## Your task:
Reproduce the lines of the listing below verbatim, starting with the line that contains "Open the Facebook icon link" and going on through the line that contains "pos(1013,24)", both included.
........
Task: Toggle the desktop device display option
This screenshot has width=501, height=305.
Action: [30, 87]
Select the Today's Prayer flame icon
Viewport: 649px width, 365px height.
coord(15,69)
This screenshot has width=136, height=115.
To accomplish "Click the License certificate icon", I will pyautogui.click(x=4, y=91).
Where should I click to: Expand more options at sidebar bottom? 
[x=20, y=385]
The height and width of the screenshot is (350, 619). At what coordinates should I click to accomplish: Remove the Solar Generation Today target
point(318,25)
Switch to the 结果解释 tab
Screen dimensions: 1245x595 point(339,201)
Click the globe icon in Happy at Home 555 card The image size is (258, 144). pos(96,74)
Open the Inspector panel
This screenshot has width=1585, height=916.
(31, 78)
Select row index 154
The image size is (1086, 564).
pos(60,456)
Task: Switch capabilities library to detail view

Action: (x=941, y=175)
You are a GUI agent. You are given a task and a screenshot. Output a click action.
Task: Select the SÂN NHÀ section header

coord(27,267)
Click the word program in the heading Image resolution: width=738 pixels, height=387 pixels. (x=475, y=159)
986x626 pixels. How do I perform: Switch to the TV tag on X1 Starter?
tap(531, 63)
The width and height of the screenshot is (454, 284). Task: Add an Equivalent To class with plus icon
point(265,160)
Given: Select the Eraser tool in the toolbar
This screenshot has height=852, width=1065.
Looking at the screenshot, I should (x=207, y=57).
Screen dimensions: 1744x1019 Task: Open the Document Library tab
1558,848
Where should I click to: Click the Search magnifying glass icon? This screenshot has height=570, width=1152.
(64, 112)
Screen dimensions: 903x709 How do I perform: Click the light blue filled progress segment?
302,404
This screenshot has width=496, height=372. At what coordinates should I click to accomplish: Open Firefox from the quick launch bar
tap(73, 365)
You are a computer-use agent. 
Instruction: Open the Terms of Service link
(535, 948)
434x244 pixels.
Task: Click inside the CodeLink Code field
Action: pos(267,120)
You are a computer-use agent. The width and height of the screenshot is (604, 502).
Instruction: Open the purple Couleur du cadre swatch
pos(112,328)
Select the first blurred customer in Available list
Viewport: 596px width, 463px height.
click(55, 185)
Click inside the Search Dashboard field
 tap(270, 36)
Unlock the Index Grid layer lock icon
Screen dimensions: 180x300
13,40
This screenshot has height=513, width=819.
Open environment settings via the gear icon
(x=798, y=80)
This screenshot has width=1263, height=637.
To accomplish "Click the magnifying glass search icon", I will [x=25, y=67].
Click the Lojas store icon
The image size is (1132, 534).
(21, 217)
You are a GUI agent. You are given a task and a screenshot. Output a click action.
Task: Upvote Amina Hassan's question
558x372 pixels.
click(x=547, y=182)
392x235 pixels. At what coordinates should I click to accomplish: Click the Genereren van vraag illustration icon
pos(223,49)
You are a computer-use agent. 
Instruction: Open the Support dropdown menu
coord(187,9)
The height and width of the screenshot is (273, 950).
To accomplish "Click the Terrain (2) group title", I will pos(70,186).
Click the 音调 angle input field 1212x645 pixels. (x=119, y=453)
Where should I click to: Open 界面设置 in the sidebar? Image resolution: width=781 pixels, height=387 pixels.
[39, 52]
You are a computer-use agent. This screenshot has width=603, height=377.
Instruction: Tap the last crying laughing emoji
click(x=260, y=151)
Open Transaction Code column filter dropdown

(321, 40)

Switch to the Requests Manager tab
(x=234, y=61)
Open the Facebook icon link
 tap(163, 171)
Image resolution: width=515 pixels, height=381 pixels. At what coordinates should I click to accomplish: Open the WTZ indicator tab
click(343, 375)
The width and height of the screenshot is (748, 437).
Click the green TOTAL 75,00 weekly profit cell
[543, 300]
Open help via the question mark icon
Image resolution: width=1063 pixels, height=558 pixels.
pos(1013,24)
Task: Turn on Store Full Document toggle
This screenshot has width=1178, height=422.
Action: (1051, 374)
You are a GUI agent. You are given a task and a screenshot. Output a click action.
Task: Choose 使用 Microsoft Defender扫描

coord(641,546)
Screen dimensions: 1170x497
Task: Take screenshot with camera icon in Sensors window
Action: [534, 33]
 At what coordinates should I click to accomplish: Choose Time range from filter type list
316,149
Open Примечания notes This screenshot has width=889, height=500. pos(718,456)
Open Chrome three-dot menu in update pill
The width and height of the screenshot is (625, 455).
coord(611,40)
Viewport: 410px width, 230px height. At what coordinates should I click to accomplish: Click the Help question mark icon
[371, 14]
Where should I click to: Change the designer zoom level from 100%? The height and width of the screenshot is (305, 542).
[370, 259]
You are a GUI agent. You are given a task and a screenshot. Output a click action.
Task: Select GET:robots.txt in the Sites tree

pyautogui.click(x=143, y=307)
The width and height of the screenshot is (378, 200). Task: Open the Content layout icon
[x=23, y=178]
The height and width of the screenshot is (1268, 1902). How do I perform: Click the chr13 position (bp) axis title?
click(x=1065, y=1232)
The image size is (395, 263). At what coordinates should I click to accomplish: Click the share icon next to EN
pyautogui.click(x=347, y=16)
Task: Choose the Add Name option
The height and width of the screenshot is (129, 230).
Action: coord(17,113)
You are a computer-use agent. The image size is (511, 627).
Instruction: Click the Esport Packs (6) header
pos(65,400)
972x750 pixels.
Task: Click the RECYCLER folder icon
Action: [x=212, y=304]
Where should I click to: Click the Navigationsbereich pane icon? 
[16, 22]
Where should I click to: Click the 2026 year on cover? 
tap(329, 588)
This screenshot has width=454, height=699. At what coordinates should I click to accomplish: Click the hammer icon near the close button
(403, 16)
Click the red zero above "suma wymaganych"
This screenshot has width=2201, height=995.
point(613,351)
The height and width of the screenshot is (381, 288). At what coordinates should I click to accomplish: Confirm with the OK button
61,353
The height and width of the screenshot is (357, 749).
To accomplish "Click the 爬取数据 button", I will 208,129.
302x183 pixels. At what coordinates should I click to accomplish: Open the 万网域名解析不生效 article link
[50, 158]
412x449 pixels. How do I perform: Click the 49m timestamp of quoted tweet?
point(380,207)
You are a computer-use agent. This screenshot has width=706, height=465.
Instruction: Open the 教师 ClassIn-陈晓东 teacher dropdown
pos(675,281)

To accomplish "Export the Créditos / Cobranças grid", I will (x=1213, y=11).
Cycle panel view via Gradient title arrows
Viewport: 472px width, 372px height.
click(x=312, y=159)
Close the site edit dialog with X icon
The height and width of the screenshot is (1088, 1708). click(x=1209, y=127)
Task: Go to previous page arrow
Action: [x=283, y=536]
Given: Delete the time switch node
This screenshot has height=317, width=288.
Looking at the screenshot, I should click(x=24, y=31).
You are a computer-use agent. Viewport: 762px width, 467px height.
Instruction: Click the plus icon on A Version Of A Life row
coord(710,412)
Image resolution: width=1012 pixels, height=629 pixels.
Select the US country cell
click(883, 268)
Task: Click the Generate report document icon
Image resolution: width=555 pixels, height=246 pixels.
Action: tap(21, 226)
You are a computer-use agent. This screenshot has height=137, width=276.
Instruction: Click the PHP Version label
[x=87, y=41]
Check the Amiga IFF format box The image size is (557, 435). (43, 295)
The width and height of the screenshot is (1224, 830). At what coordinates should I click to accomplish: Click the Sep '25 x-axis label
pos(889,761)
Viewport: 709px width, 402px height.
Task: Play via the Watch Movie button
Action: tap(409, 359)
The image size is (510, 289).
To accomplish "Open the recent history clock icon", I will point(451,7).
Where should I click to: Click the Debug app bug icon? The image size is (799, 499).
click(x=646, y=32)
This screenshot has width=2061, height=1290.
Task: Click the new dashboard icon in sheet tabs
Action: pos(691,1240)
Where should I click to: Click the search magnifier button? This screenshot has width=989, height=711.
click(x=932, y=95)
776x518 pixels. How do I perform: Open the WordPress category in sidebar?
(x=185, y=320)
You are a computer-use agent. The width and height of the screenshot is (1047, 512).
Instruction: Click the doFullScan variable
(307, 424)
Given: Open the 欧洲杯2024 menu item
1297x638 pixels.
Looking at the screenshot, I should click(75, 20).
........
## Finished task:
Open the Facebook icon link
 tap(163, 171)
Image resolution: width=515 pixels, height=381 pixels. At what coordinates should I click to accomplish: Open the WTZ indicator tab
click(343, 375)
The width and height of the screenshot is (748, 437).
Click the green TOTAL 75,00 weekly profit cell
[543, 300]
Open help via the question mark icon
Image resolution: width=1063 pixels, height=558 pixels.
pos(1013,24)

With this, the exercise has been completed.